Patches that are ironed-on are not permanent. It may withstand a few wears and washes but after some time, its adhesion will weaken. Because of this, it is best to attach an iron-on patch only to clothing items worn occasionally or those that do not need frequent washes, like bags or caps. Also, a disadvantage is that this backing is not suitable for certain types of materials. Because of its application procedure, some materials, like leathers, silks or spandex, will actually be destroyed when subjected to extreme heat even for a few seconds.
For its advantage, you can easily attach this kind of patch in a matter of few seconds. Our iron-on patch only requires a maximum of thirty seconds of heat stress before it becomes fully secured to where it will be attached.
Patches that are tape-backed are the most temporary option of all. Our special adhesive can make the patch cling to almost all types of materials. However, it is only recommended for short time and short span wearing as it cannot withstand washing or extensive mobility. If patch permanence is required, this is not the ideal option. This choice is only good for those quick cloth designing and costume fixes needed for sudden Halloween parties or any other costume gatherings.
Patches with Velcro attachments are great selections for those who like to change the design of their garments frequently. With Velcro backing, one can easily attach and remove the patch when he pleases. For this reason, different patches can be interchangeably put on a same spot, depending on one’s mood or the event he is going to, without hassle. Another advantage of this is that the actual patch, which holds the embroidered design can be removed before washing, thereby minimizing its tendency for deterioration and fading due to water damage.
However for its disadvantage, Velcro attachment is not that secure compared to other patch backing types. It is somewhat loose and its sticking ability may even worsen with frequent removal and putting on of the patch.

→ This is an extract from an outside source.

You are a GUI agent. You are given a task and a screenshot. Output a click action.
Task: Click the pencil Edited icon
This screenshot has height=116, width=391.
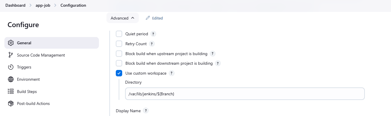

For obvious reasons, a button loop patch is not permanent. It is only usually intended for awarding ceremonies wherein the patch is hung to the recipient’s button or lapel pin. The patch thereafter is commonly framed or displayed and never worn again.
The main advantage of this kind of backing is that it is not invasive to the garment where it will be attached. Because the patch will only be hung, needle punctures, heat application, or adhesive damage will be avoided.
When opting for buying or customizing one’s own patch, it is not enough that only the design should be thought upon thoroughly. Surely, the design gives the patch its own character, but aside from its form, one should also not forget its function so the proper kind of patch backing can be chosen.